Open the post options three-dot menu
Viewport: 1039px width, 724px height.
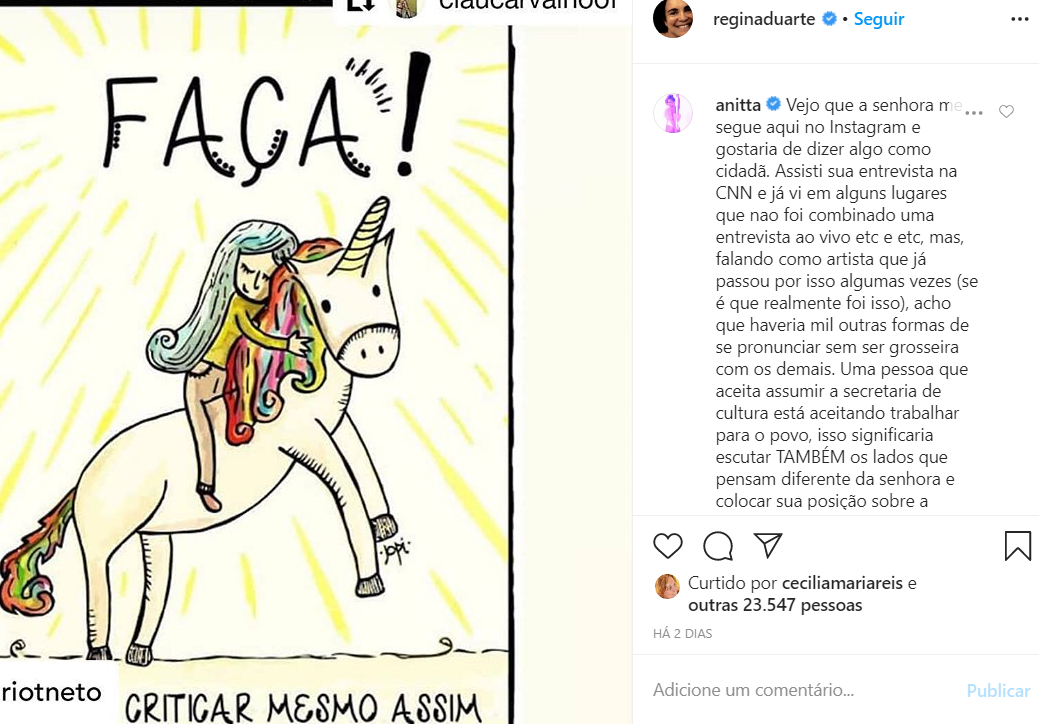click(1020, 19)
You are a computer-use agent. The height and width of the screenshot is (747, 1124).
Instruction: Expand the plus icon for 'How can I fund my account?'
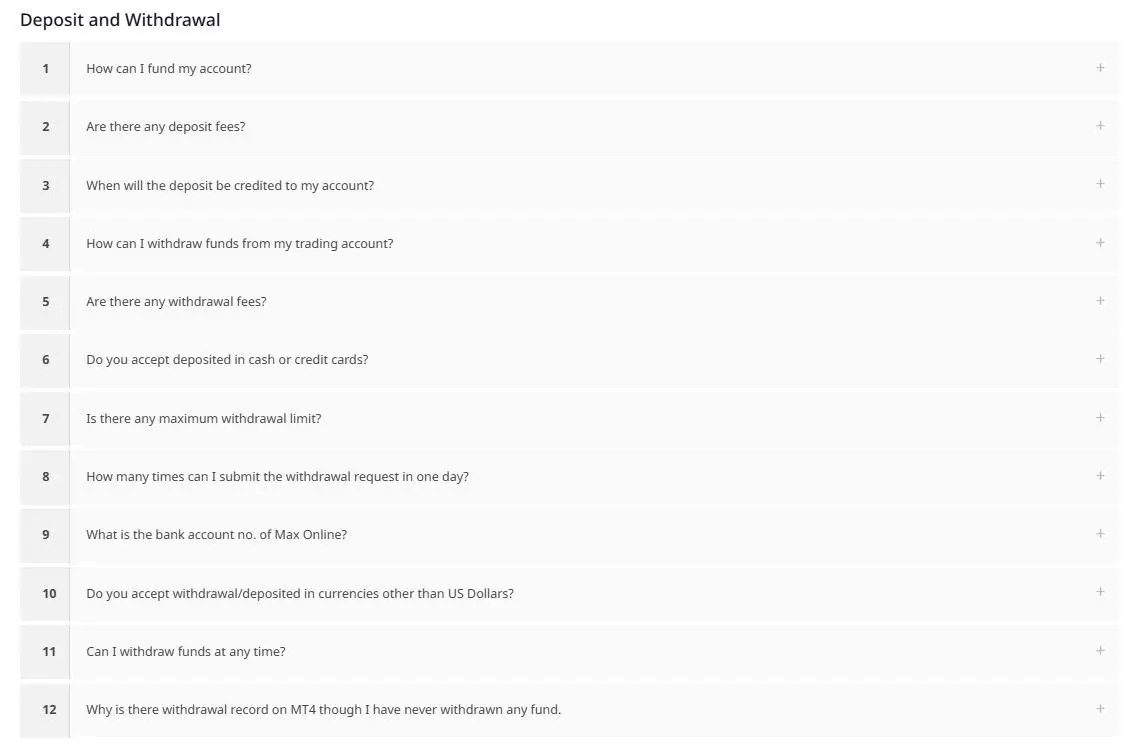(1100, 68)
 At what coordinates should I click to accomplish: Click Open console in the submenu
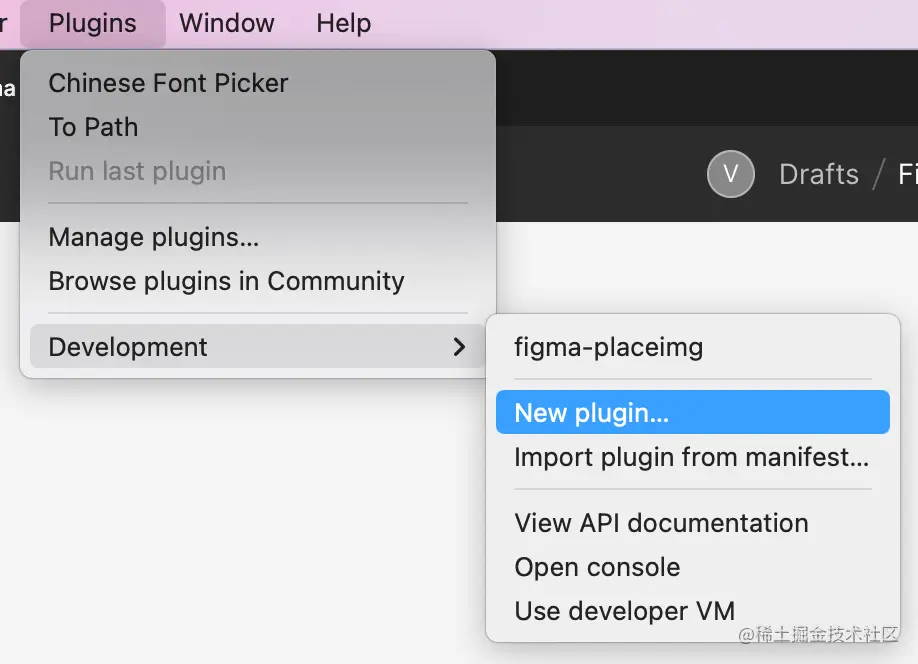click(x=597, y=567)

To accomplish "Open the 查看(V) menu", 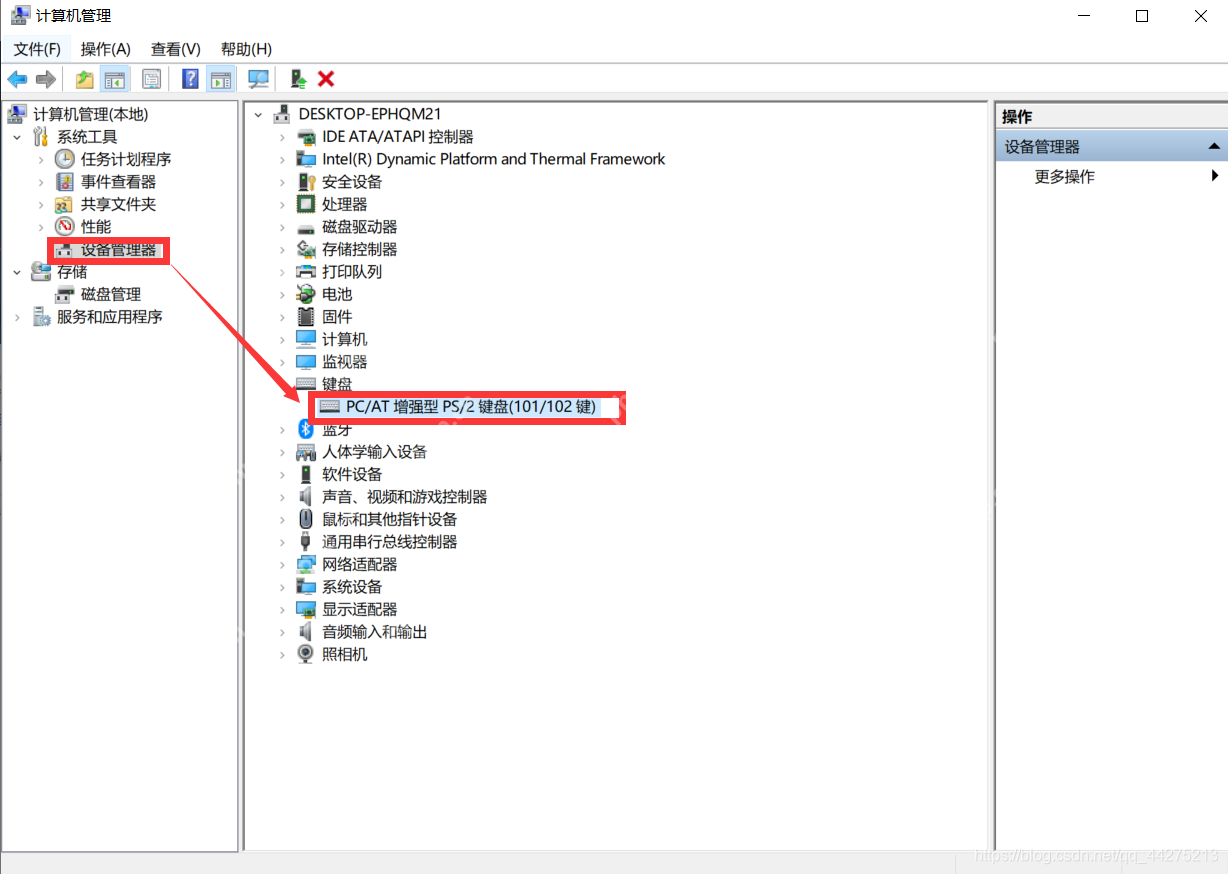I will pyautogui.click(x=176, y=49).
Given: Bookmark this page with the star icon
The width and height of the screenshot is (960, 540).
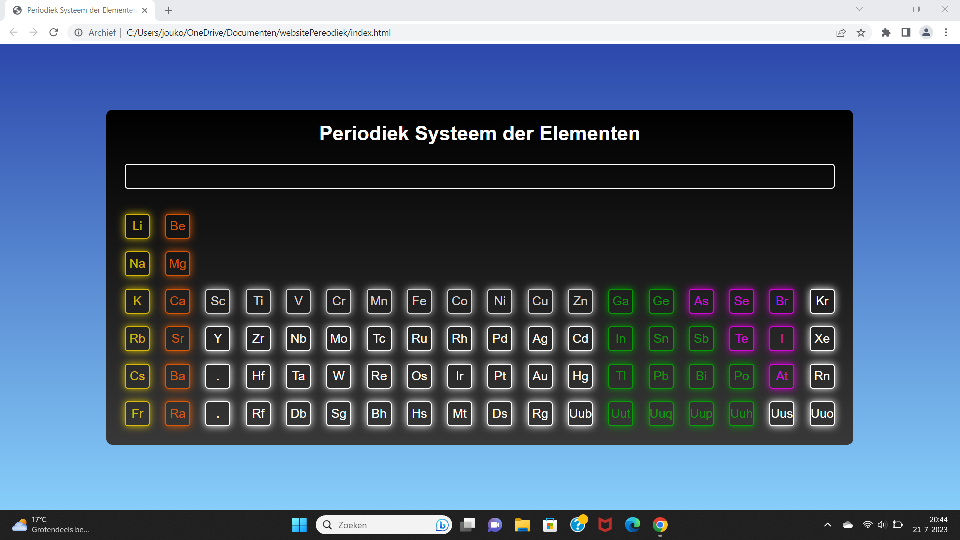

Action item: Could you return all lines from the records that include the word "screenshot"?

Expected answer:
You are a computer-use agent. The height and width of the screenshot is (747, 1124).
The width and height of the screenshot is (960, 540).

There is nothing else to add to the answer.